FOMP - fear of making plans. I was meant to be here last night. But a colleague and his kids have covid so another night shift needed covering. As I write, another colleague, who was to cover tonights' shift, is heading to the lab to test herself and her daughter, who has had a positive screening test and needs a PCR. So I'll head to bed soon, bank some sleep in case I need to go in again. 

I'm hanging out for MIQ openings for March, I'm thinking of booking a flight home around the 22nd March next year. Theres an amazing, up and coming (up and already here?) artist, Sam Fender who has a show in Nottingham 20th March. He is so good. the capacity will be 10 000 people. I imagine there will be probably at least 10 001 there.  Mostly young people. Statistically more likely to be unvaccinated. Theres probably no surer way of mucking up my return flight than going to that show. A positive covid test for me as I leave the UK would stuff up all sorts of timing for me to start work in NZ.

Its super tempting to think of covid as just a skulking party pooper, but for all the (thankfully) many who are asymptomatic or only mildly fuzzed, there are still more people needing hospitalisation, including pregnant women we care for, some of whom have needed early delivery. Our NICU is full, and so are the NICUs from Bristol south. I don’t know if people in general visualise little babies when they visualise the people affected by the virus.

Theatre lists are being cancelled erratically and at short notice.

Thursday night at 7pm as I went home, there was a line of elderly patients getting pushed down the hallway, their beds like floats in a parade. Making room to reopen the covid ward that has been open/closed/opened again over the last 4 weeks.

I’m awake, but shouldn’t be, as I wait to find out if I’m needed tonight. There is a system in place for deciding whether a person can go to work when they have covid in their homes. It essentially results on several hours moving up levels of management with a lot of talking and concluding with a message to the index worker saying “it is up to you to decide the clinical risk.”

This is a higher stakes version of the wider English mandate of “you can decide for yourselves whether to wear a mask on the train.”

I haven’t written about it before but I’ve personally had two events the last month where I’ve had a positive exposure whilst on call and when talking to occ health have had the unnerving experience of being told (in order with approximate time stamps)

@0 min - test

@5min “go home immediately. Now. Call occ health from home.”

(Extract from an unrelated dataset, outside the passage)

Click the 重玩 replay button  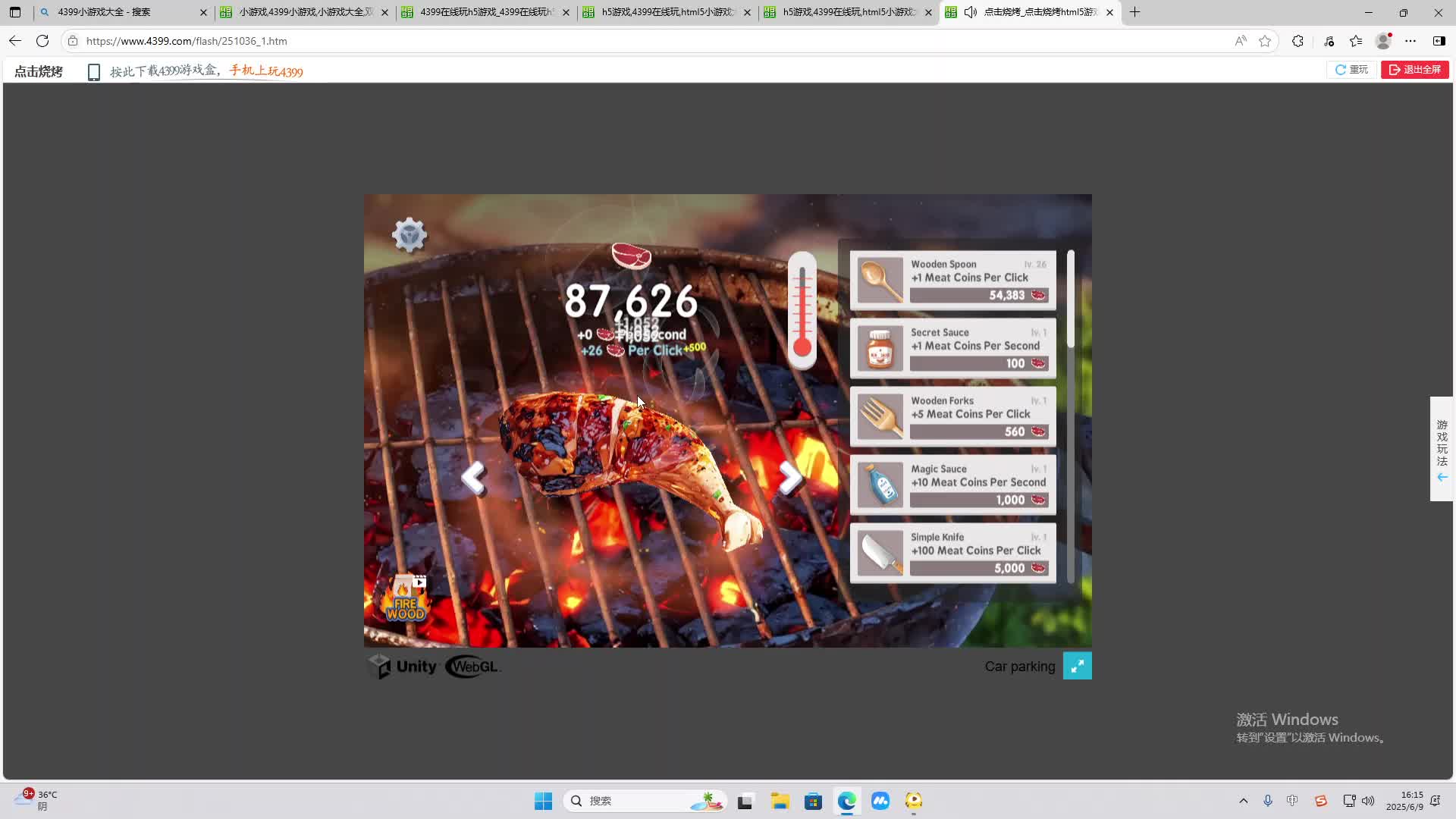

@7min “no actually standby. Stay in your office, close the door, don’t touch anything, don’t let people in, call this number..”

[stands awkwardly in charge midwife’s office as people walk in and out to get things, next to a phone that won’t stop ringing that I have been advised not to pick up, also on hold on my own phone]

@40min “you can work, but don’t see patients face to face. Oh you’re on delivery suite? can you email …”

@60min “go back to work immediately, but go home if your test comes back positive or you feel sick”

I didn’t want to write about it cos it sounds ridiculous right? And like people are stupid, right?  But what if we did just send all the medical staff home immediately?

And the midwives?

And the nurses?

Gah.

So yeah, FOMP. Fear that the cool things that you wanna do, that probably won’t affect your own risk, will affect your ability to help the people around you, and care for people who are at high risk.

Hence my new found love for wide outdoor spaces with no one in them.

Oh by the way, if you didn’t click on the link right at the start of all this, go back. It’s wild!

 

Comments

  1. Thanks for this D, it really hits home x
    Also that fire barrel business is mad!